Appendix 2: Truisms ... or Controversial Food for Thought


  • It has been predicted that translators would be obsolete "in ten years" for about fifty years now. These predictions will probably continue to be issued regularly for the next fifty years.
  • There are translators who claim they never allow a less-than-perfect translation to leave their desk. They are lying.


  • Translation is not a commodity. (Translators are usually not freely interchangeable.)
  • Translation is a potentially scarce item. (Neither the number of its producers nor their output can be increased at will.)
  • Translation is not scalable. (Volume discounts in translation don't make sense.)
  • Terminology is to translation what trees are to the forest. But you often don't see the latter for the former.
  • There is no such thing as a perfect translation. There isn't even such a thing as a translation most people would consider pretty good.
  • "Quality" in the sense used in ISO 900x has nothing, absolutely nothing to do with "good" or "bad." ISO 900x is not applicable to mental activities such as translation.


  • All marketing methods (such as a website) work best as part of an overall marketing concept.
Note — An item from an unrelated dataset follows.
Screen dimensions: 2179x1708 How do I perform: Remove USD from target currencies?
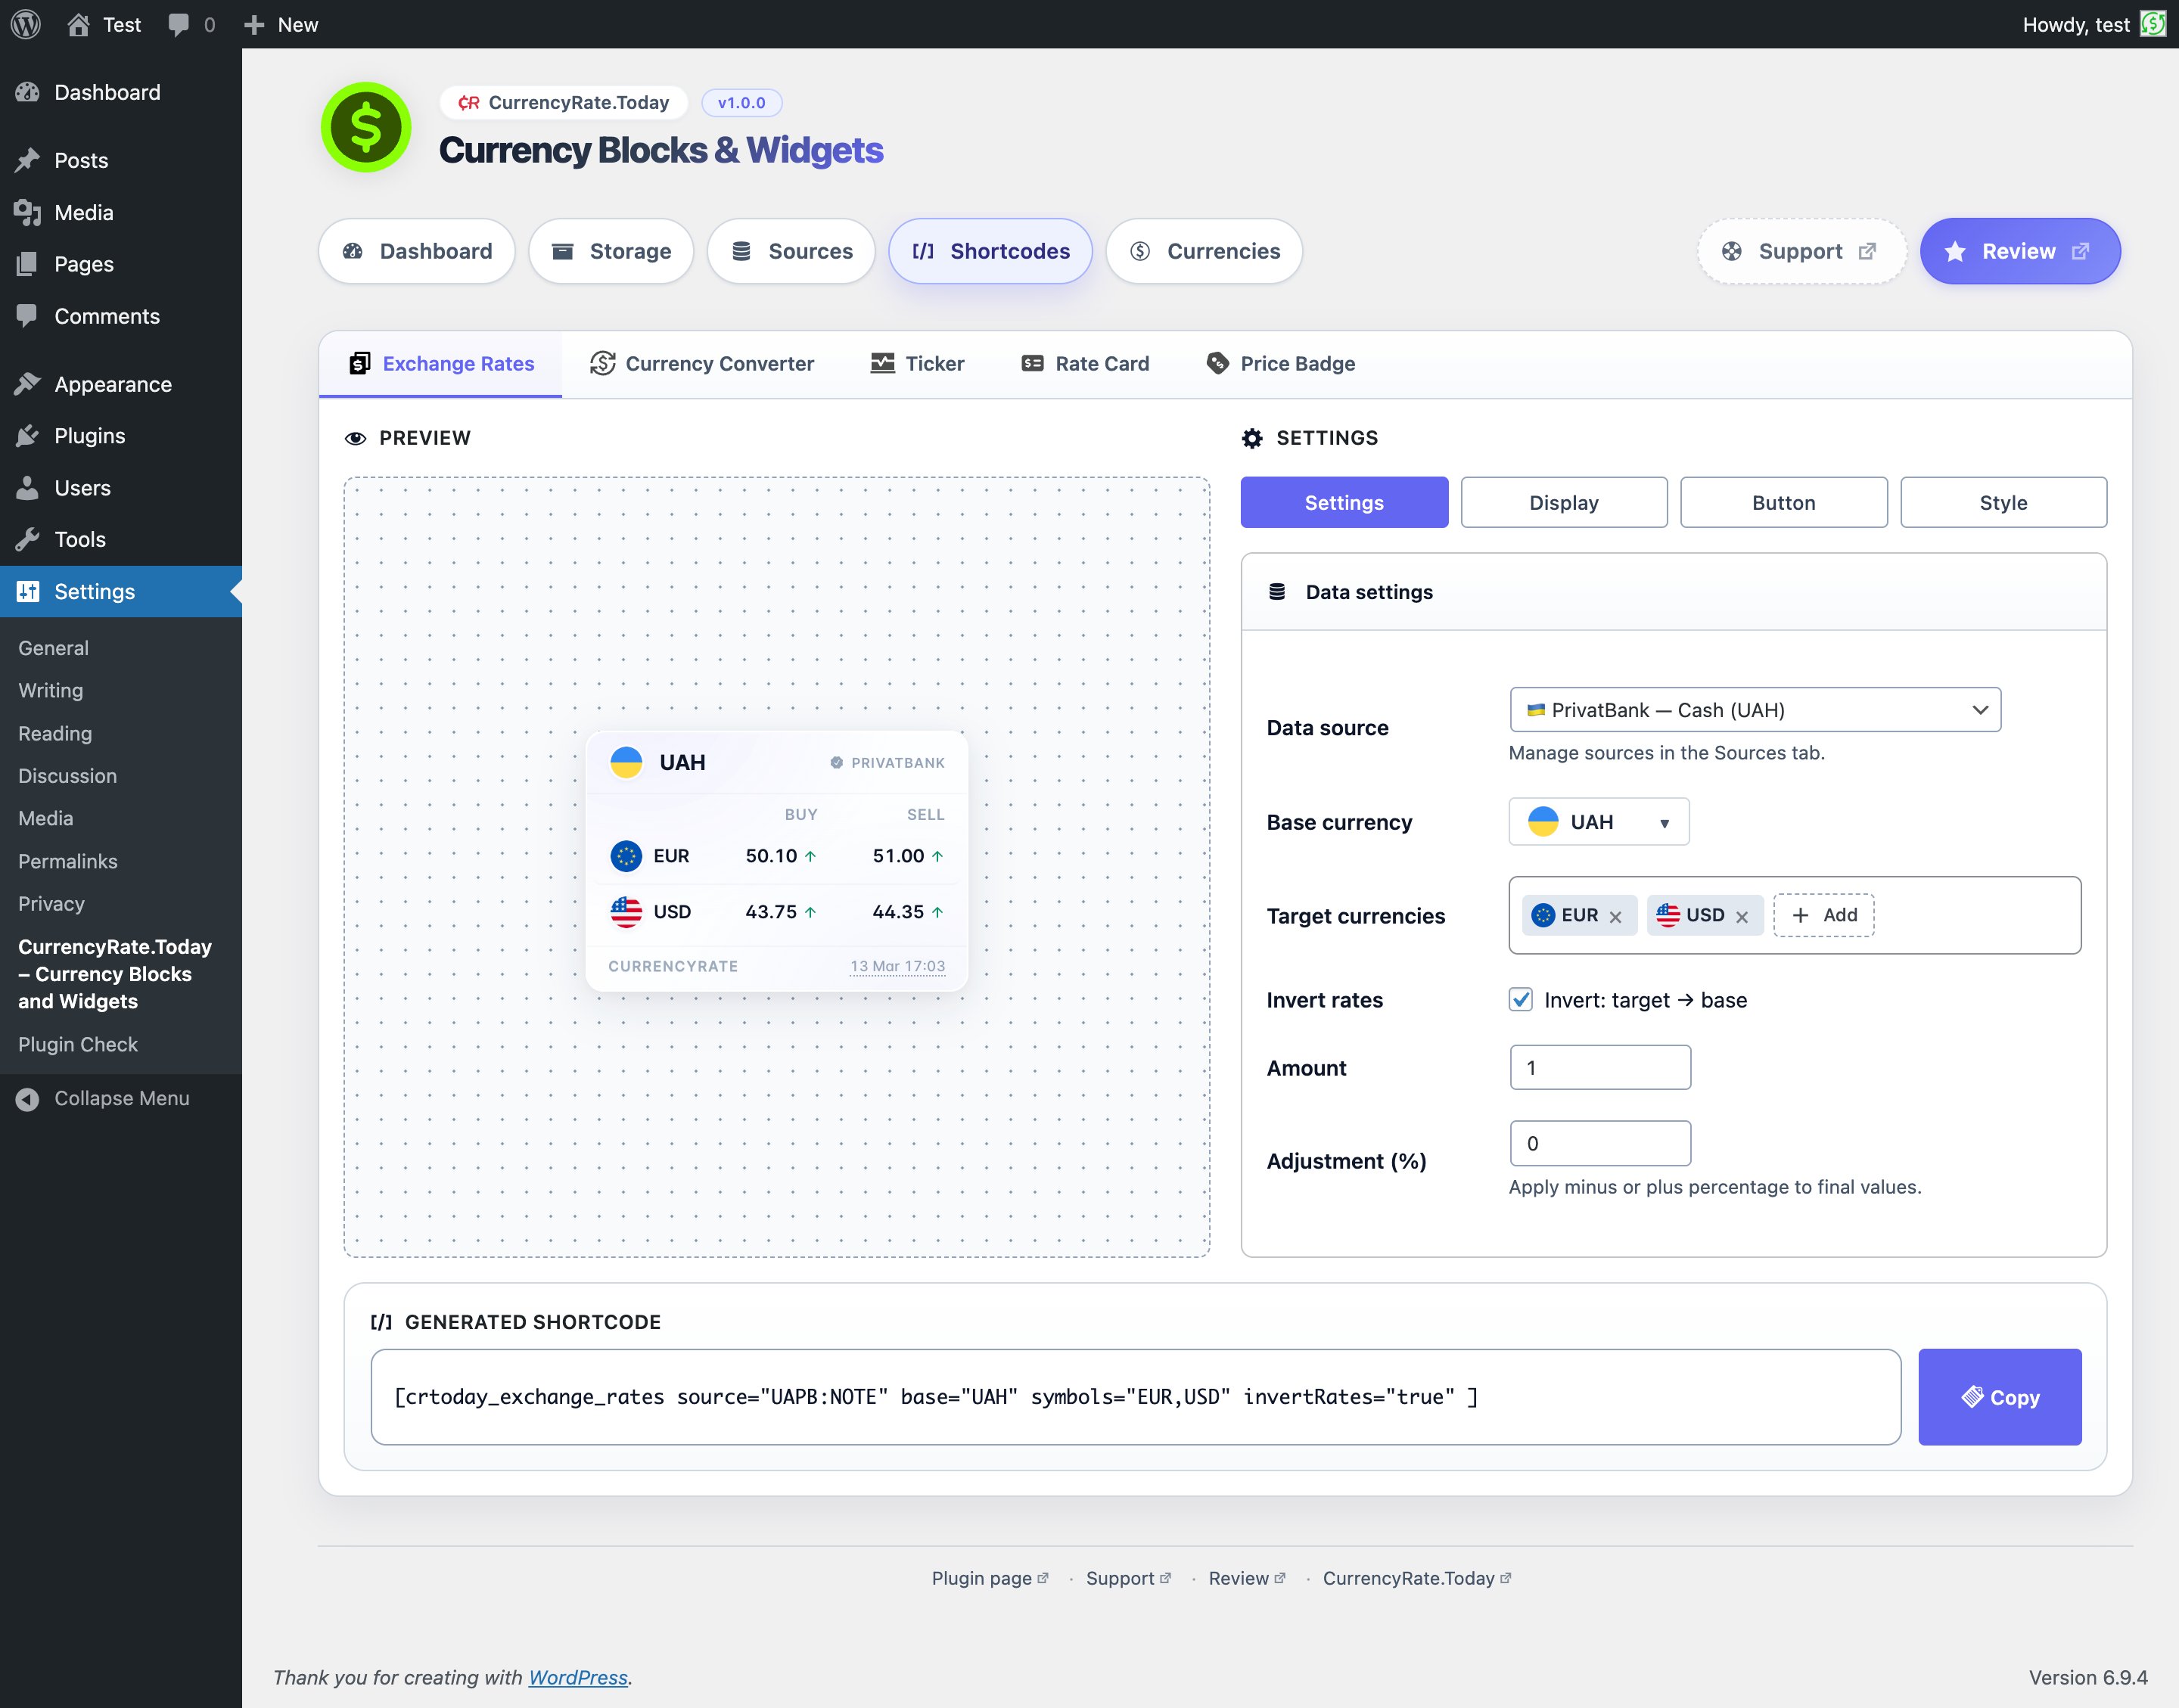pyautogui.click(x=1742, y=916)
Such a concept need not be aggressive. But why not try "quietly pervasive"?
  • There are clients with low-quality needs, clients with top-quality needs, and the gamut in between. There are translators to accommodate all those markets. Over time, the choice is ours.
  • A company that is a delinquent payer will probably stay a delinquent payer. Caveat vendor.


  • Like all other human activities, translation is subject to the law of diminishing returns. Happy translators know when to stop worrying about the remaining details.
  • There are more translators earning decent money than the general chorus of complaining suggests.
  • Saying no to unreasonable demands may do nothing for your checking account in the short run, but it will work wonders for your self-esteem in the long run.
  • The Internet revolution is actually over. The CAT revolution is actually over. The next revolution has not yet surfaced. Those who catch it early will be ahead of the game. But don't expect anyone to tip you off—you have to look around for yourself.


  • Our most precious tool, beyond our brains, is our own data on our own computers. Dictionaries, programs, CD-ROMs can usually be replaced if lost. Our own original data can't be.
  • CAT tools make translation faster. They can make translation more consistent. But CAT has pitfalls, such as disparate translation memories, which probably lie at the bottom of a lot of incoherent translations—mumbo-jumbo like nothing anyone would have ever come up with before CAT.